Loss of STAT5b leads to a polarity defect that impedes directional movement (Figure ). During spreading on fibronectin, STAT5b-knockdown cells take on a remarkable phenotype distinguished by the formation of multiple, unstable protrusions (Figure ). No defect is found in initial attachment, and once attached, protrusions extend rapidly. However, these protrusions are highly dynamic, and over time, they contract back into the cell. This phenotype is indicative of disrupted equilibrium between Rho family GTPases. Rac is localized predominantly at the leading edge, with Rho in the tail. Normal ratios of Rho and Rac lead to Rac-mediated formation and spreading of broad lamellipodia in the front of the cell, followed by Rho-mediated tail retraction, overall resulting in directional migration toward a stimulus [29
]. Increased Rho activity in the front of the cell would disrupt this equilibrium and could account for the multiple protrusions and increased contraction at the front of the cell seen with STAT5b knockdown. Based on the data presented here, we postulate that unphosphorylated STAT5b mediates migration of breast cancer cells through regulation of cytoplasmic Rho GTPase family signaling.

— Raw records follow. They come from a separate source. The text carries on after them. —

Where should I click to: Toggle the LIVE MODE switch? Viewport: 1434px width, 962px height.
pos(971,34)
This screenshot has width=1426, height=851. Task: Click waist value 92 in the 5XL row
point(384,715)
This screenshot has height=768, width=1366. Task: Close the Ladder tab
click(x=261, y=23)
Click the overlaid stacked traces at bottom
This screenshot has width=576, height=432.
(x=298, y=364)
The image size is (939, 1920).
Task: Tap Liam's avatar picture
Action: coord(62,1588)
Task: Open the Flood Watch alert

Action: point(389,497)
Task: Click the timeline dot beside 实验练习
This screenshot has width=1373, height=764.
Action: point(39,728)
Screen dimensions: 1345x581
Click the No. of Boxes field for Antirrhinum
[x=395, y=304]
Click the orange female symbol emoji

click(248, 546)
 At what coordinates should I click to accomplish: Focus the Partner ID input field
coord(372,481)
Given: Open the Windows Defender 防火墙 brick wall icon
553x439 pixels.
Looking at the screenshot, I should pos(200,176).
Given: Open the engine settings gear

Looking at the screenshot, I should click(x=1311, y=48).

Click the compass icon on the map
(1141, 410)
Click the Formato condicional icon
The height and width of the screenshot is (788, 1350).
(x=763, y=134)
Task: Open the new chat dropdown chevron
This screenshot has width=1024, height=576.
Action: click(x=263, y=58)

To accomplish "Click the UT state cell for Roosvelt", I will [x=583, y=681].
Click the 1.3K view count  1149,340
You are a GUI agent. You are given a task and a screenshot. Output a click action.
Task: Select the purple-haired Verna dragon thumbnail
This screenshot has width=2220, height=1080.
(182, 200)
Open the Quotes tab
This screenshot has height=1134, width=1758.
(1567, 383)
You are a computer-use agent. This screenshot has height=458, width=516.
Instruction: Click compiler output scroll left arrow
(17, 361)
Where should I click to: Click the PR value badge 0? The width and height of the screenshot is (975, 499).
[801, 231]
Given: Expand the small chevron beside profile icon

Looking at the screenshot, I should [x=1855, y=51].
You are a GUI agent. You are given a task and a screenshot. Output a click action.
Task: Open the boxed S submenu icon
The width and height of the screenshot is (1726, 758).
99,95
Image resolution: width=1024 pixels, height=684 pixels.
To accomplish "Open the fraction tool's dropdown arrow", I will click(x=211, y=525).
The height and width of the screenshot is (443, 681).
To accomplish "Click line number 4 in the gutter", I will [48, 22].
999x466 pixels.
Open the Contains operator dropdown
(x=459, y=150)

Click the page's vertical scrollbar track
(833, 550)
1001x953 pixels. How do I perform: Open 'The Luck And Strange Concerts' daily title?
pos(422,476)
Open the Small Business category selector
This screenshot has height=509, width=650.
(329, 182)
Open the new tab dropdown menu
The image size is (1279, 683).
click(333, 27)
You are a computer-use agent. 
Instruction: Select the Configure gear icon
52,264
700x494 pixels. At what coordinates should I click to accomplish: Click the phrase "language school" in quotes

In summary, these studies are the first to report a role for STAT5b in the migration of breast cancer cells. It is well established that STAT5b positively regulates breast cancer cell proliferation and survival, two processes important for initial tumor formation and growth. These data implicate STAT5b in the later stages of tumorigenesis also, such as migration. Future studies will further elucidate the mechanism by which STAT5b exerts its effect on migration, thereby broadening our understanding of how STAT5b promotes tumorigenesis and possibly metastasis. This will facilitate the long-term goal of defining conditions whereby STAT5b would be an effective therapeutic target for the treatment of breast cancer.